(Stated task) Locate every line in the material below that contains the word "flag", and copy each of those lines.

(Dataset records)
● ● ● ●
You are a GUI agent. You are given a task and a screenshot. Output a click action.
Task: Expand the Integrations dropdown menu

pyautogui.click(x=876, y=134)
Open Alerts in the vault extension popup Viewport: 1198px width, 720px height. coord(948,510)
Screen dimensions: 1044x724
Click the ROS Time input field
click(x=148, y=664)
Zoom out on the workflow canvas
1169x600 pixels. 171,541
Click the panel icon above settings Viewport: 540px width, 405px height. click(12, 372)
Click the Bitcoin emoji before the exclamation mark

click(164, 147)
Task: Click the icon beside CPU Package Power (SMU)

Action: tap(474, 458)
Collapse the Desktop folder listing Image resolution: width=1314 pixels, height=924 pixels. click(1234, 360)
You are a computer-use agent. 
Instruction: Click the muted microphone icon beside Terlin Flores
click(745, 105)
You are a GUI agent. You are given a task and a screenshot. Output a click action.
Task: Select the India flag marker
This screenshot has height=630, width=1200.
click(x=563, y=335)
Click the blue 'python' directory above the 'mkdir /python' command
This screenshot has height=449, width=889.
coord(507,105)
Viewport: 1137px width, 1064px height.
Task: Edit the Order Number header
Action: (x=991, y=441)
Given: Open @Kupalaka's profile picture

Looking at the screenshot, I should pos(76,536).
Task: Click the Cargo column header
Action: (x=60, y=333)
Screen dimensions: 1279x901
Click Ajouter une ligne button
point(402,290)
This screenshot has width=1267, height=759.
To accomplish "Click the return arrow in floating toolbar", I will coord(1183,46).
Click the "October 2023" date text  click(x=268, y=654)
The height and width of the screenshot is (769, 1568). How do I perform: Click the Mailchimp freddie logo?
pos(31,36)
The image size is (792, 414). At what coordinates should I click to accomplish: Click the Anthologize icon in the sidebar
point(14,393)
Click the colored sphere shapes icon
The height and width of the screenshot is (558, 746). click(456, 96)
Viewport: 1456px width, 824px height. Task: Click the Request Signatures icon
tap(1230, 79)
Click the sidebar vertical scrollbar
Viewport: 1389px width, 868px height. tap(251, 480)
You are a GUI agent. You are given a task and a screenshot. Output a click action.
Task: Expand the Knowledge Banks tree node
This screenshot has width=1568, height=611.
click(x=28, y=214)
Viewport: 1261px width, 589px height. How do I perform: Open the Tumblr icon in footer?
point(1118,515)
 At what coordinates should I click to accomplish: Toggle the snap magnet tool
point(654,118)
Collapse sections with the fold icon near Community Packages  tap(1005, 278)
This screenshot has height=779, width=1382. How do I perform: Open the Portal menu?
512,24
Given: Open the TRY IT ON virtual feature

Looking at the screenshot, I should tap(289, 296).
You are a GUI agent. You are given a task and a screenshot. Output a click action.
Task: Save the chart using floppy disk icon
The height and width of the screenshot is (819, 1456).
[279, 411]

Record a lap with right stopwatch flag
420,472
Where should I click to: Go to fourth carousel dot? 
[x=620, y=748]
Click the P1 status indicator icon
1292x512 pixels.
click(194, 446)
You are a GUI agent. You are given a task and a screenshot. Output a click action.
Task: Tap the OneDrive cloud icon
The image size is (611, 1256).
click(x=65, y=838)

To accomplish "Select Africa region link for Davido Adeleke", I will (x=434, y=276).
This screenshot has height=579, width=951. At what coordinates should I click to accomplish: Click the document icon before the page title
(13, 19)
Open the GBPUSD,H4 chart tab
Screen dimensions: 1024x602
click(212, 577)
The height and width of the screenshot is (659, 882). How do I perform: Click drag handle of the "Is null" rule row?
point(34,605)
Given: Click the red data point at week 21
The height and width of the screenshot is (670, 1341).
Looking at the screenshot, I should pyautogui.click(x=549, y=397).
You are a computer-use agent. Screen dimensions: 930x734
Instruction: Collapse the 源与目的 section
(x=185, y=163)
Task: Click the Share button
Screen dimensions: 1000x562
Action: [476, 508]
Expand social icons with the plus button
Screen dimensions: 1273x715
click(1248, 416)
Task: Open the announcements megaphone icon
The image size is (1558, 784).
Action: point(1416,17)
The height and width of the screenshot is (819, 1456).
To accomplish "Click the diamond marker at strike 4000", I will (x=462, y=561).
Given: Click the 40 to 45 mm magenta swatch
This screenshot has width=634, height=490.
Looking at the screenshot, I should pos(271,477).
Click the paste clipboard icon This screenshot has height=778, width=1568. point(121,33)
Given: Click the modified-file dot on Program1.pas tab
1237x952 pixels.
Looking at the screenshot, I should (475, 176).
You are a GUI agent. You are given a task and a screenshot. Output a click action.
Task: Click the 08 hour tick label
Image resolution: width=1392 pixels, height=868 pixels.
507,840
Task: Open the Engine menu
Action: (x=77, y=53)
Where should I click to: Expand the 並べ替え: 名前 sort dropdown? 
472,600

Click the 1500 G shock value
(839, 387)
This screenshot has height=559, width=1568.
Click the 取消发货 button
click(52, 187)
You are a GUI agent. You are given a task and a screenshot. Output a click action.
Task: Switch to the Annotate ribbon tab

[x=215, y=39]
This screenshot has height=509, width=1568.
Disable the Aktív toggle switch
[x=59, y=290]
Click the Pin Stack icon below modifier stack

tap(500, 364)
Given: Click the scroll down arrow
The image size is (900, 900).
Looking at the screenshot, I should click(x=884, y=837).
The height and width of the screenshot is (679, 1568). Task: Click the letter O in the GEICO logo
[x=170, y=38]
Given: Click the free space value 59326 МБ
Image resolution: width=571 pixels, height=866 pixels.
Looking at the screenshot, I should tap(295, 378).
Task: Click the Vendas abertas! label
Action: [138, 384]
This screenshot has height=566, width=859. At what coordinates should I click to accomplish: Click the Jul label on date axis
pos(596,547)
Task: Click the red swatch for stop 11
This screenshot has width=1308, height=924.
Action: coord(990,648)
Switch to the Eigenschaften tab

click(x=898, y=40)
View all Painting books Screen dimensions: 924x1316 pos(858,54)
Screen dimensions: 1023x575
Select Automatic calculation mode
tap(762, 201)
● ● ● ●
(Response to this task)
Task: Select the India flag marker
Record a lap with right stopwatch flag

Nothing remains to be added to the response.